#### TASK:
Please find every line of the listing below where "pixels" occurs and copy it.

#### THE RECORDS:
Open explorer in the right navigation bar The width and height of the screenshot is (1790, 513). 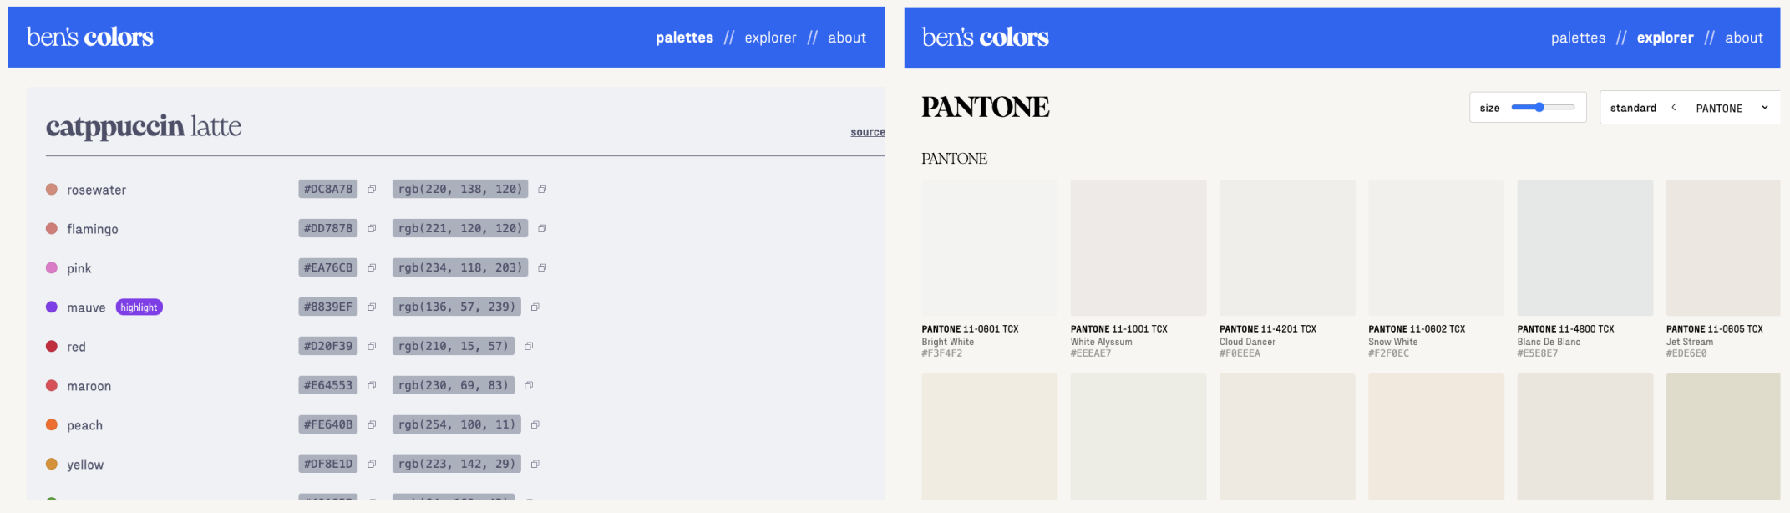[x=1665, y=38]
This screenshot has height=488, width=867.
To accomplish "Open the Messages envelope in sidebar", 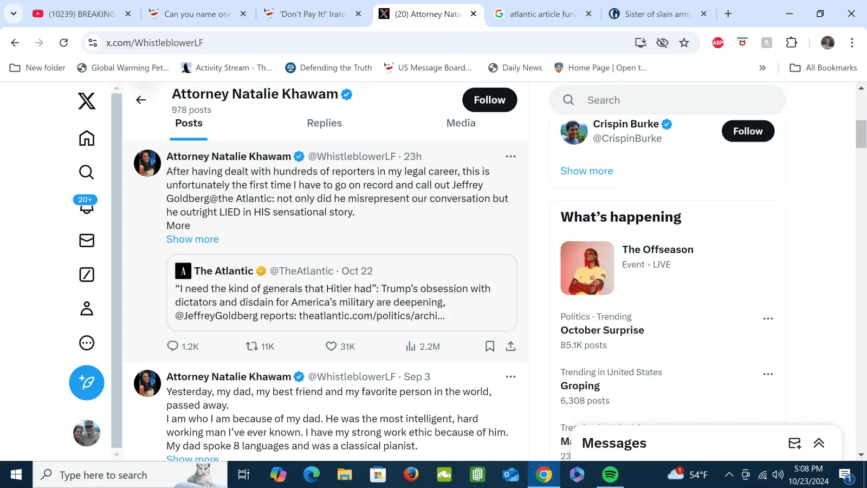I will [87, 240].
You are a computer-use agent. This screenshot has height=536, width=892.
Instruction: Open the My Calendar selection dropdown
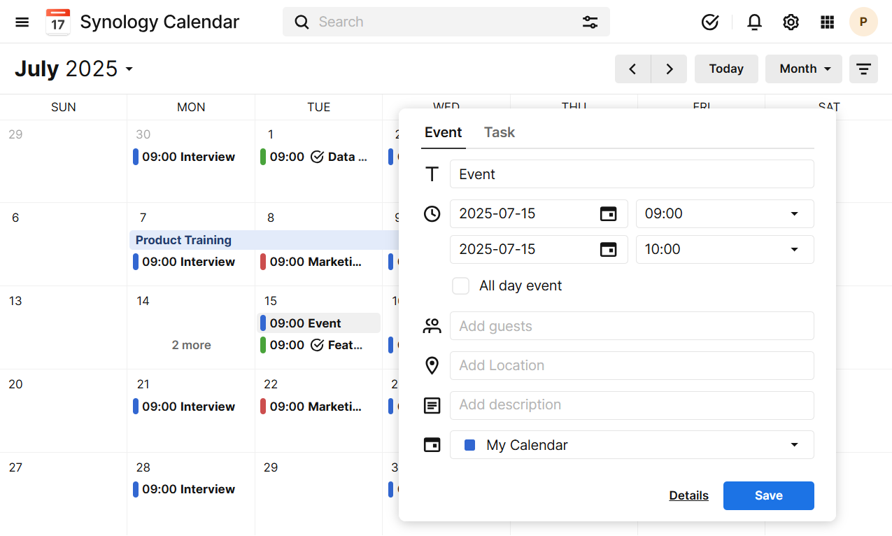coord(631,445)
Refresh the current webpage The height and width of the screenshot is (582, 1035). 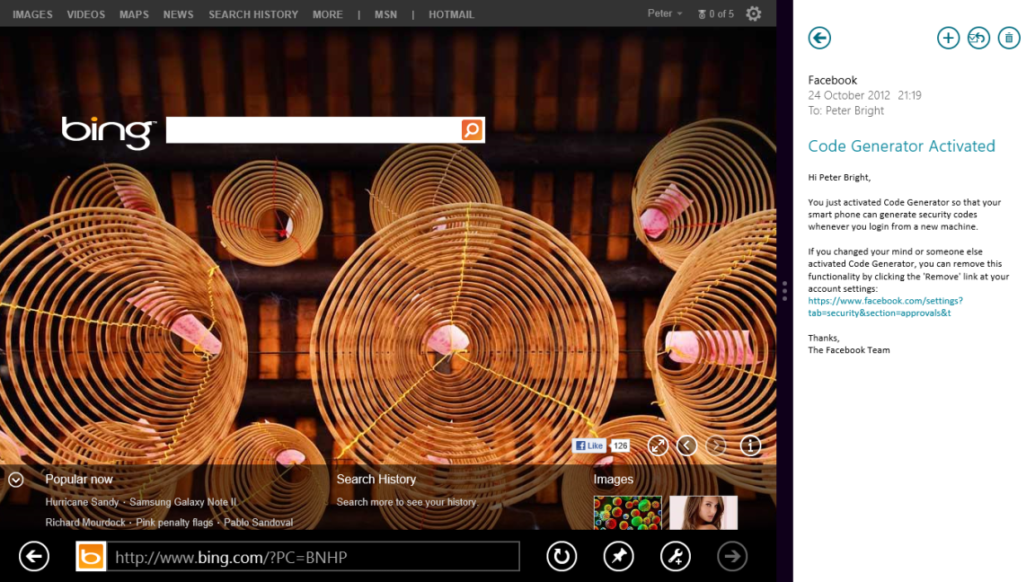point(562,556)
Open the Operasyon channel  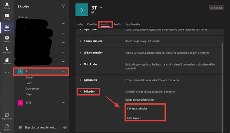32,89
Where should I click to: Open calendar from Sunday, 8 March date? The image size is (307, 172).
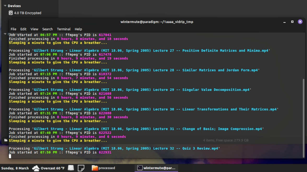point(15,168)
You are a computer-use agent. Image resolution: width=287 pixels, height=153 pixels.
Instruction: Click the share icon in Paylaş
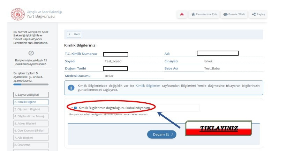coord(254,14)
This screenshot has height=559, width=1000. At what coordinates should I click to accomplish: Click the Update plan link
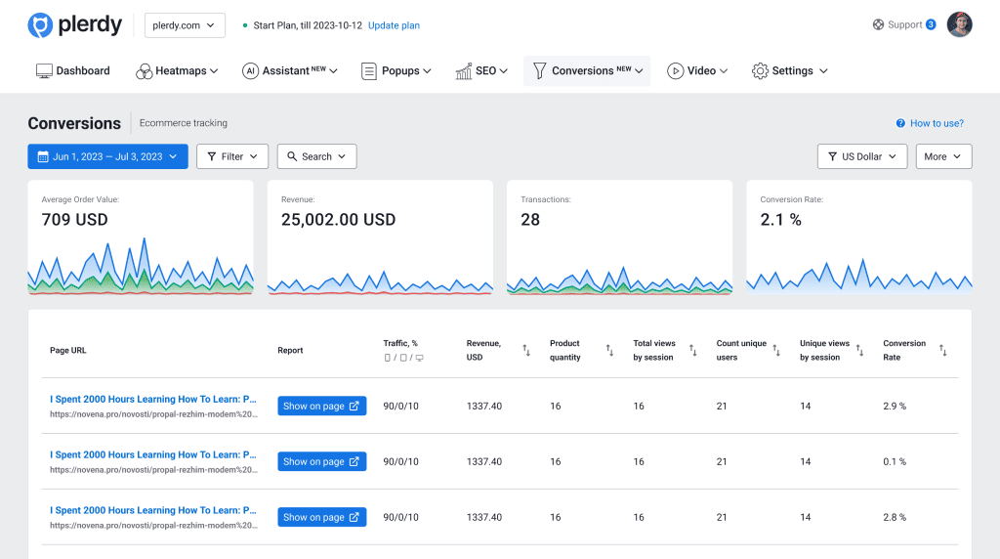click(x=394, y=25)
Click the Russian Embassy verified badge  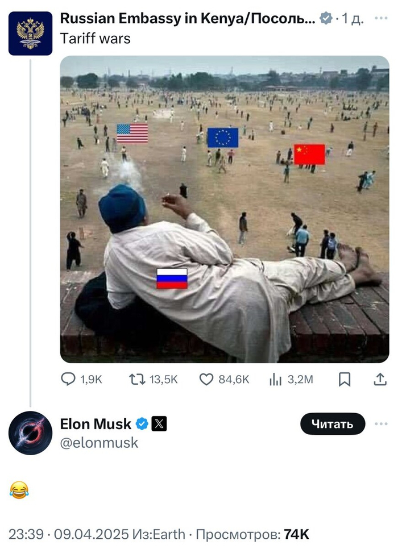(326, 19)
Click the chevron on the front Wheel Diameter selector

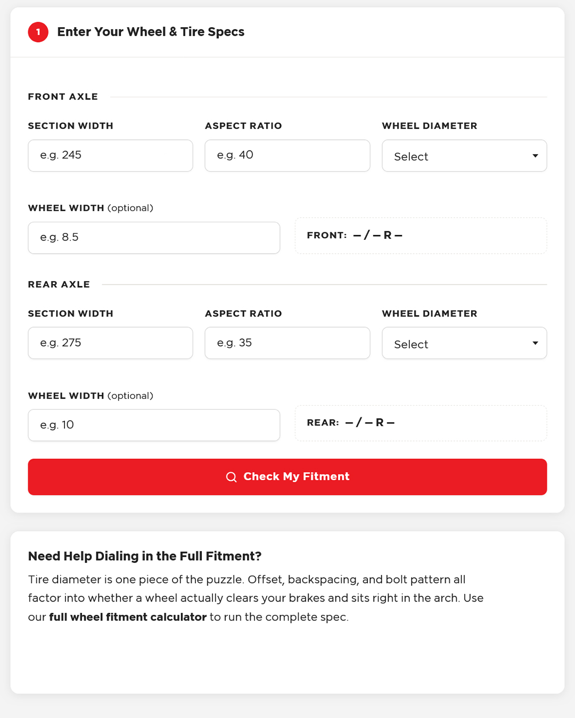click(535, 156)
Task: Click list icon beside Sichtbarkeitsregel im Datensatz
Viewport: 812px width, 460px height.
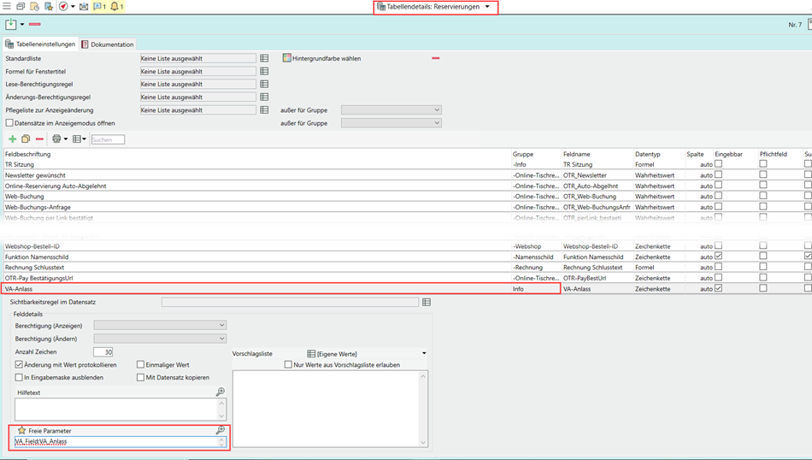Action: click(427, 302)
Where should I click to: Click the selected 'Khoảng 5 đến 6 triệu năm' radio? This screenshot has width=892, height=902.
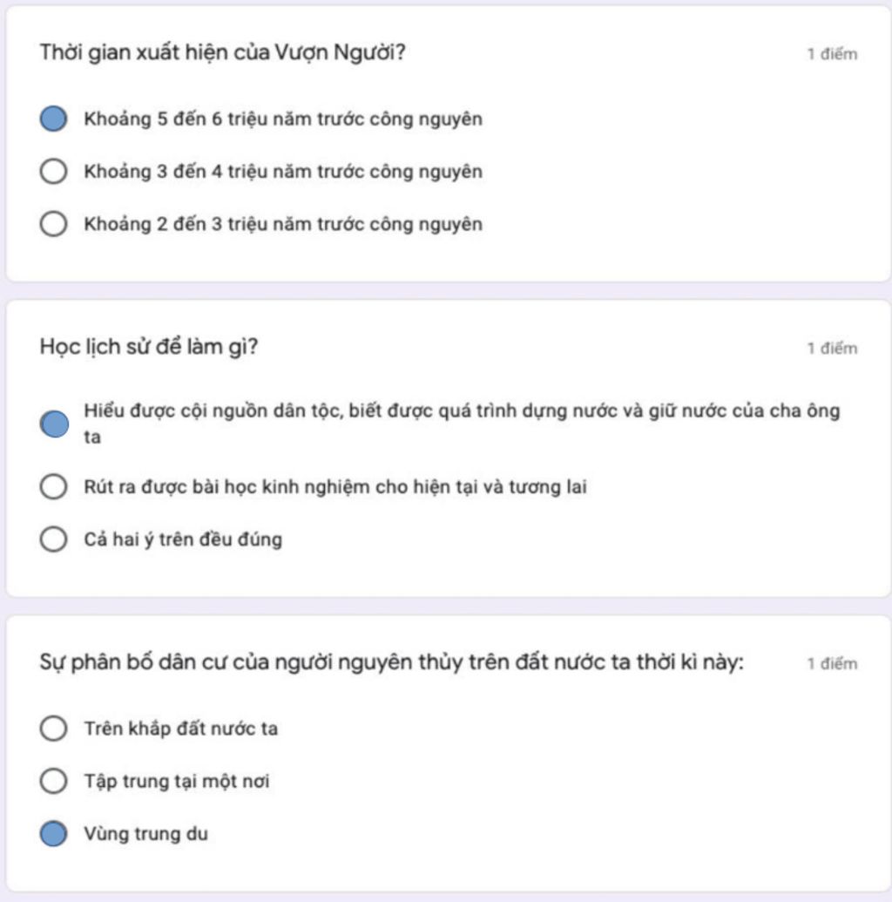click(54, 119)
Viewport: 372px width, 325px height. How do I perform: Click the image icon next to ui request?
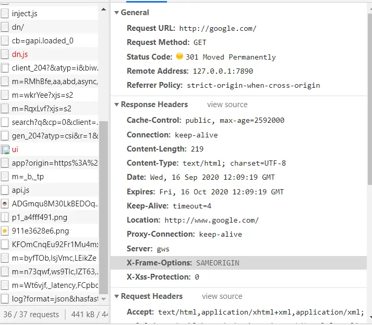click(5, 149)
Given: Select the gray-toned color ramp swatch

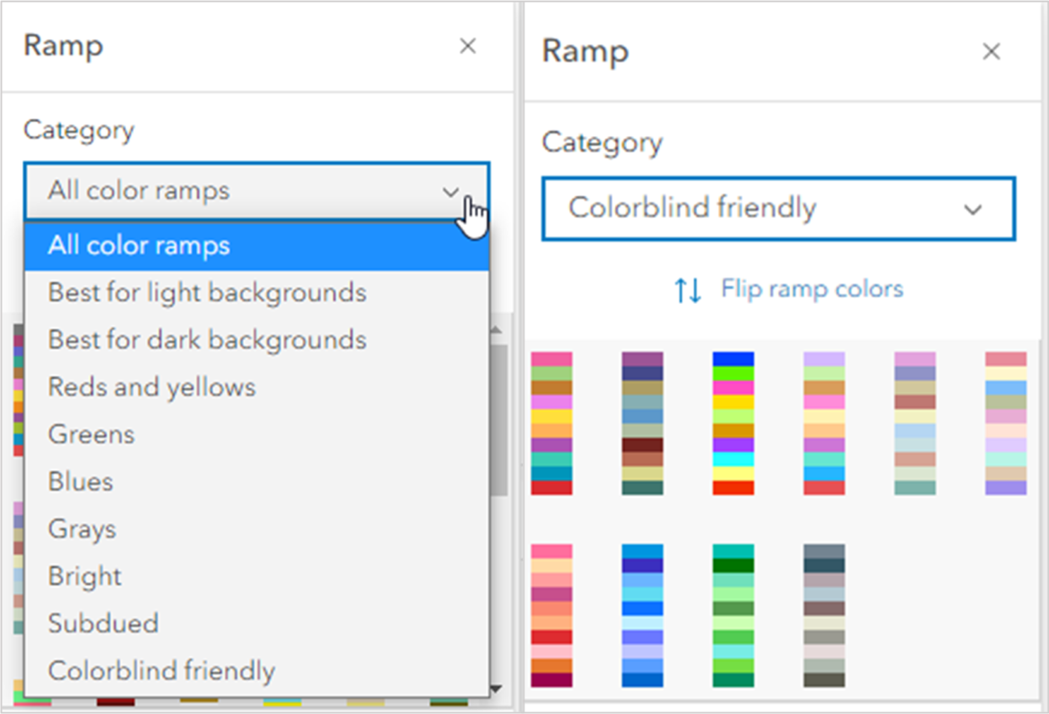Looking at the screenshot, I should pos(823,615).
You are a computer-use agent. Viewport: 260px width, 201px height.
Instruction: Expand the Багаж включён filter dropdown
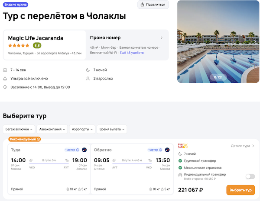tap(19, 129)
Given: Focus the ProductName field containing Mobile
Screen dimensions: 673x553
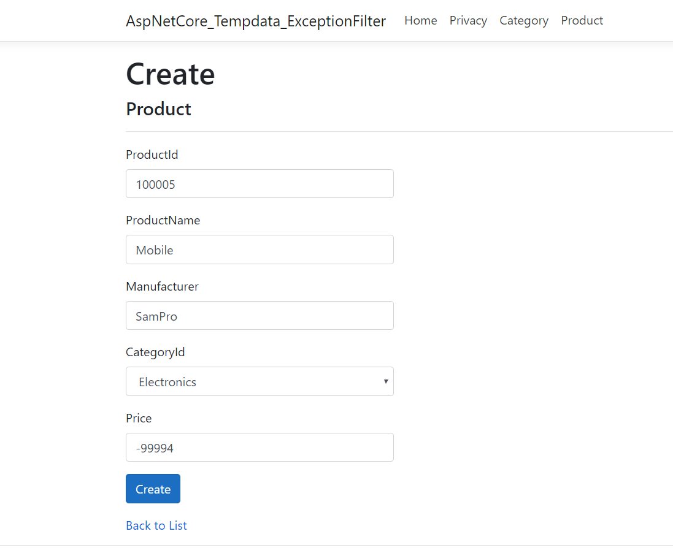Looking at the screenshot, I should tap(260, 250).
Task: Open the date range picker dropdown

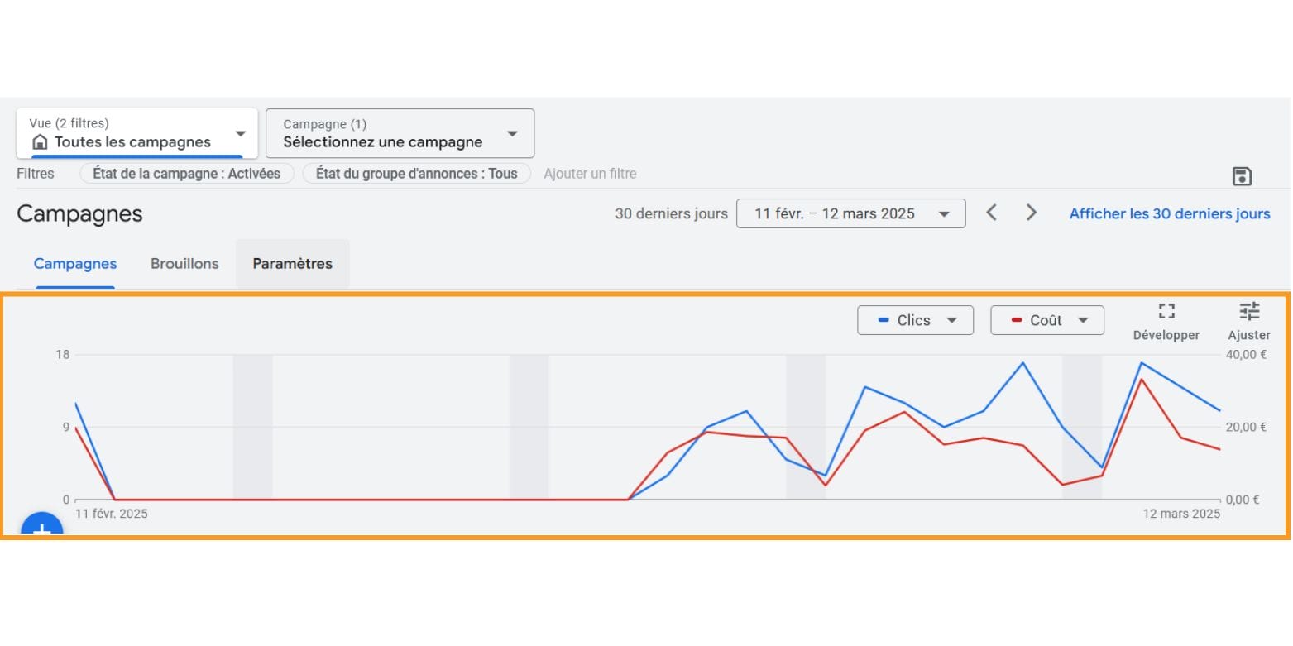Action: point(850,213)
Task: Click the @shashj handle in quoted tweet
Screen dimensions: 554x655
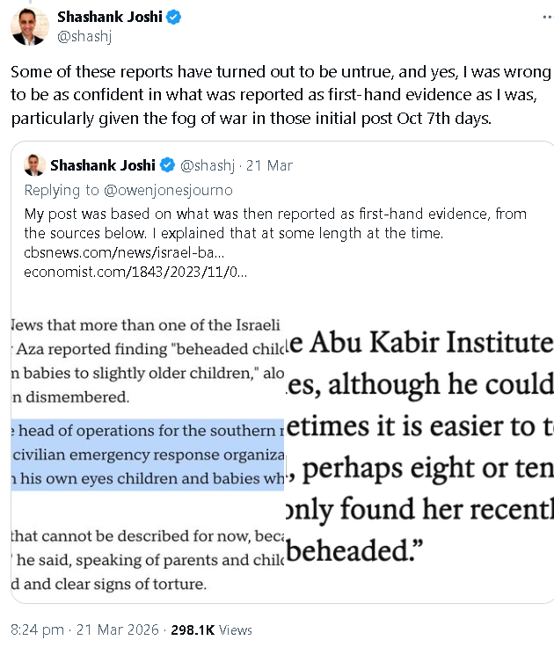Action: tap(208, 165)
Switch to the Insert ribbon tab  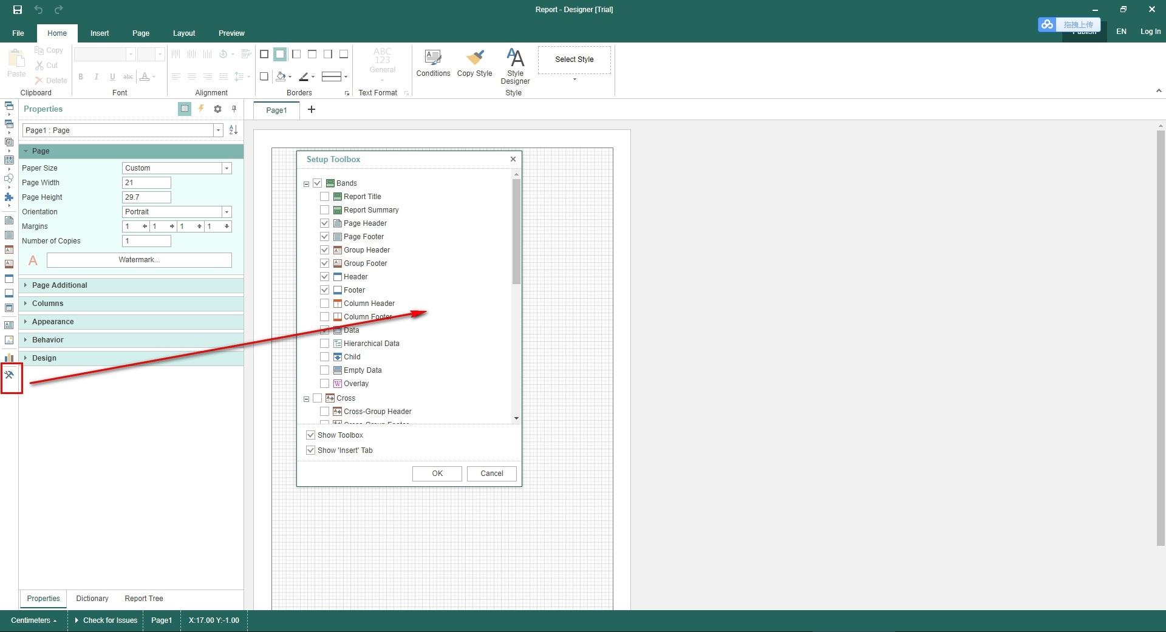click(100, 33)
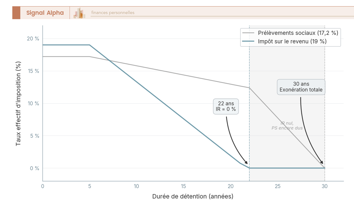The image size is (354, 213).
Task: Click the 5 tick on the x-axis
Action: (x=90, y=186)
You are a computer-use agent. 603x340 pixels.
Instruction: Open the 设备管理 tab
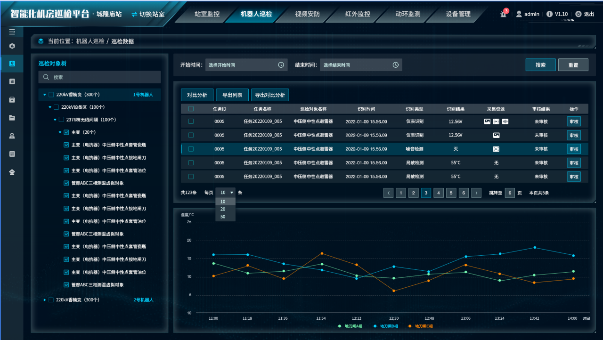458,14
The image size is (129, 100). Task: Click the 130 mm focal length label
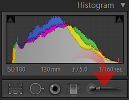tap(51, 69)
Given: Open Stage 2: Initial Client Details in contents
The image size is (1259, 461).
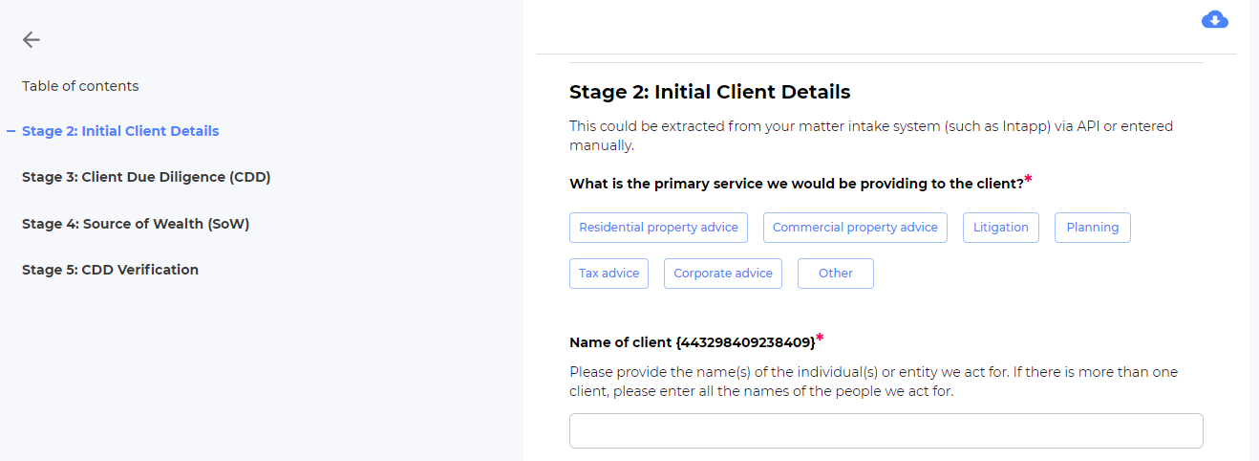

#### WRITTEN SOLUTION:
You are a computer-use agent. Image resolution: width=287 pixels, height=153 pixels.
You are a computer-use agent. 603x340 pixels.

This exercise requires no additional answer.